Exercise brief :: Tally the lines below that contain the word "computer". Only the number should be returned.

Data supplied ::
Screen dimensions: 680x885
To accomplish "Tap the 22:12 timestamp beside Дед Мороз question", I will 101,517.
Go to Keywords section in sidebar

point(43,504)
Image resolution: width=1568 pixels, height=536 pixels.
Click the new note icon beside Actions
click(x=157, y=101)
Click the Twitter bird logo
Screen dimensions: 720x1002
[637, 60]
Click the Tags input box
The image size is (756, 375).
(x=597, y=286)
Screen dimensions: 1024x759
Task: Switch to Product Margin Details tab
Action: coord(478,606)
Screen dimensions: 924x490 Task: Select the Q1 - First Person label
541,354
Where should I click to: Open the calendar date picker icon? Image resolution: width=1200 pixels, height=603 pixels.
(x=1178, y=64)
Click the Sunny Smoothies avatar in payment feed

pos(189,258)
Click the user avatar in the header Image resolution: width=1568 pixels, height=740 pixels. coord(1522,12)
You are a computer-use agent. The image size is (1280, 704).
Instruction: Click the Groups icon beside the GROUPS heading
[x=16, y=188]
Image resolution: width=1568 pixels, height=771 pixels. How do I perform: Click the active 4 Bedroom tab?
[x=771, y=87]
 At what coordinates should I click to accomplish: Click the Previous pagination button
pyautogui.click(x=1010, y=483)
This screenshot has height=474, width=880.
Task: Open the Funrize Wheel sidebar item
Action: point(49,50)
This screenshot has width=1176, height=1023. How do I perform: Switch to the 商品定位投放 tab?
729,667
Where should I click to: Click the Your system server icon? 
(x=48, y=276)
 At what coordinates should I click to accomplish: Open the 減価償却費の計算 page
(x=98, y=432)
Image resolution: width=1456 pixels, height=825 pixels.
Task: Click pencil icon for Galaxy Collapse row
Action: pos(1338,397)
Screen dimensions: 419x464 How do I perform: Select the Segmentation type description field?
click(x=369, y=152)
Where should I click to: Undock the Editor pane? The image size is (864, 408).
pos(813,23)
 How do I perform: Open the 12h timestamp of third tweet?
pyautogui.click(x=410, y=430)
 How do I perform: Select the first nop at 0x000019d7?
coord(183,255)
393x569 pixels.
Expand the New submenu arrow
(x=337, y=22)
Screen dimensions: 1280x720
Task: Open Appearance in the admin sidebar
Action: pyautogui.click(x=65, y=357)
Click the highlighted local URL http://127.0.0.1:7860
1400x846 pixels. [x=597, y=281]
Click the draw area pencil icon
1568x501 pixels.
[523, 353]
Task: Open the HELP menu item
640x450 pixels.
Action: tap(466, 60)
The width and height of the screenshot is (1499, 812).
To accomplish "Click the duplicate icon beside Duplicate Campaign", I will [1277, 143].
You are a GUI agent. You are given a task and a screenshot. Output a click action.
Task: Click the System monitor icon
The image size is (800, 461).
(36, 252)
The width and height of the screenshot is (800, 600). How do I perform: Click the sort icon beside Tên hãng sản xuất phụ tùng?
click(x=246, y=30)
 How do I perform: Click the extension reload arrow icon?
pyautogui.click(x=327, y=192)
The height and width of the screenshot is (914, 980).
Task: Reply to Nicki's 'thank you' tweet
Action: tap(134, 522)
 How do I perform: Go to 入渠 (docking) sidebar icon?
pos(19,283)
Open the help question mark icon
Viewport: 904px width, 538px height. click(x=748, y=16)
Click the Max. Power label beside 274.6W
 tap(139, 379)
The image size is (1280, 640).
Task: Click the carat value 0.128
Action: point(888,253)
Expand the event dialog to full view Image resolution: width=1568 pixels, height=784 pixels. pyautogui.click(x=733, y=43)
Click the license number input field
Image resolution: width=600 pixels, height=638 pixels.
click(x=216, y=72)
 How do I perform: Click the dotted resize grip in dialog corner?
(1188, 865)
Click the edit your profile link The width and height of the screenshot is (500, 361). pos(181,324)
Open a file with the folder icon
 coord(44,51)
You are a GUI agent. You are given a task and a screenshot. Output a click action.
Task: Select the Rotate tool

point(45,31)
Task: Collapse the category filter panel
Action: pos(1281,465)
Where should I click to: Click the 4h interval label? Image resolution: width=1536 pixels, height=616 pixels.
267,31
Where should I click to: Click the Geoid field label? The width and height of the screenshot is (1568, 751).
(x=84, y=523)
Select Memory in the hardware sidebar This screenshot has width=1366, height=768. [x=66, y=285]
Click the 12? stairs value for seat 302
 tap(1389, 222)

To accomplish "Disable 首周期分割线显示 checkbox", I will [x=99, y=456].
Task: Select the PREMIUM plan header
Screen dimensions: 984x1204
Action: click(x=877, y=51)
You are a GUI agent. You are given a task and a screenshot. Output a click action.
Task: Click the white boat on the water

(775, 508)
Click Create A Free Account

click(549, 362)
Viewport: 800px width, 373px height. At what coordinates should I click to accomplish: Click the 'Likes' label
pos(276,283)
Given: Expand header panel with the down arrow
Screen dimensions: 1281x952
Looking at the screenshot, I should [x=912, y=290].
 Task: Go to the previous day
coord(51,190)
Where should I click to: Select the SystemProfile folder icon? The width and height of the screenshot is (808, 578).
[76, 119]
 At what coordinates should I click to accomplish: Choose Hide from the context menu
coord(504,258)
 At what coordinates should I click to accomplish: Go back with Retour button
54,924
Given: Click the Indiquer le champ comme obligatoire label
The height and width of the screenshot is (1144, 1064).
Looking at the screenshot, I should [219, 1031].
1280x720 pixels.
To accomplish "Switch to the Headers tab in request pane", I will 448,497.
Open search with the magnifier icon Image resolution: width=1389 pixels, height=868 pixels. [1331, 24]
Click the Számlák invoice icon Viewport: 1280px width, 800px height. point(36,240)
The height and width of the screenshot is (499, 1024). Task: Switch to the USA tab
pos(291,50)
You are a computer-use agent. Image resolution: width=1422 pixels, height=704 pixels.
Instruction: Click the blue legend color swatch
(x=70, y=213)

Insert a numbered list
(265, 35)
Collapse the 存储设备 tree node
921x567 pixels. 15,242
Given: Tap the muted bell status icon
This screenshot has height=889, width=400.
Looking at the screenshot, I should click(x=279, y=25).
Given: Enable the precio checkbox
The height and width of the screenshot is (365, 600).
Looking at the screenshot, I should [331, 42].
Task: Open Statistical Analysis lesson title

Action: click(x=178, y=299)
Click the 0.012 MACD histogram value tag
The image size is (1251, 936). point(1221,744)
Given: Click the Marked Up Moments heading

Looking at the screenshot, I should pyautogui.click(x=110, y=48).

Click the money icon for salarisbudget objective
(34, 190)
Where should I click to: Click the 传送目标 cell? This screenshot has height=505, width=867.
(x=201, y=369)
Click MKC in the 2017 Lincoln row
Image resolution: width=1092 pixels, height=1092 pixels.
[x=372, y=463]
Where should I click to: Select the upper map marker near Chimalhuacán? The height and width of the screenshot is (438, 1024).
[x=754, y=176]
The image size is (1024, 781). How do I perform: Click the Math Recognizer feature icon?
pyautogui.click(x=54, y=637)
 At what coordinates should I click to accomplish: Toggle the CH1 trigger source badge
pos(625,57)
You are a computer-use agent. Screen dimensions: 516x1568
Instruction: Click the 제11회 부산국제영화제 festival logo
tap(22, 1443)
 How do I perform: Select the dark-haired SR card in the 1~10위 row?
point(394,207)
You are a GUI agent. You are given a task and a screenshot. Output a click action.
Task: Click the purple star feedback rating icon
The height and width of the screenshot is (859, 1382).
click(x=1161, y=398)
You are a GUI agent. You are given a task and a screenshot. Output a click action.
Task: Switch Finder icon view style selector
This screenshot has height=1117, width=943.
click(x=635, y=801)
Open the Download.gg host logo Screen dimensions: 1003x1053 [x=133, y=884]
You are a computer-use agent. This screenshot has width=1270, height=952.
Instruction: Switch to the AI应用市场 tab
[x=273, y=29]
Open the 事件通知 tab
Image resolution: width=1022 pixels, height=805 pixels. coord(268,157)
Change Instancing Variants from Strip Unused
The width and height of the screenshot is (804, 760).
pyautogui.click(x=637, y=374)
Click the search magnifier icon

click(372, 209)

Exercise solution :: 4